Бесшабашные храбрецы так же не нужны командиру, как и трясущиеся овечьи хвосты, норовящие при первом же выстреле сунуться головою в траву и замереть, – нужны люди, которые знают, что такое боль, и боятся её, а боясь, умеют преодолеть эту боязнь, не теряют разума ни в какой, даже самой тяжёлой, запутанной обстановке, – такой солдат более всего люб командиру.

Князев не понимал и одновременно понимал, что с ним происходит, он полыхал, как красная роза, при упоминании имени Наджмсамы, лицо обдавало крутым жаром, в висках гулко билась кровь, уши закладывало, словно в горах на высоте, и он превращался в самого настоящего глухаря – крупную таёжную птицу, которая, когда токует, глохнет и забывает про всё на свете. Но Князев был солдатом, а солдату нельзя ничего забывать, и он, подсекаемый самим собою, неведомыми догадками, вскидывался, темнел лицом, в глазах появлялся сухой свет: действительно, что это с ним?

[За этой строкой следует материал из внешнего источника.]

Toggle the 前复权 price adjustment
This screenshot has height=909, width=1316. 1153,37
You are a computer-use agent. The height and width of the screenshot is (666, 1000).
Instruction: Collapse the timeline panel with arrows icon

Если у Наджмсамы не было дежурства, а у Князева выпадало свободное время, он обязательно шёл к ней – поговорить, а может быть, и помолчать, посмотреть на неё, подсобить, коли понадобится его помощь. Иногда Матвеенков увязывался с ним. Но когда он увязывался, то у Князева возникало желание цыкнуть на него – всё-таки он был старшим по званию, сержантом. Но Князев не мог этого сделать, почему-то робел, а Матвеенков – хитрый «мураш», он всё понимал, что говорится, на ус наматывал – словно бы сам боялся очутиться в подобном положении, и только посмеивался, глядя на Князева.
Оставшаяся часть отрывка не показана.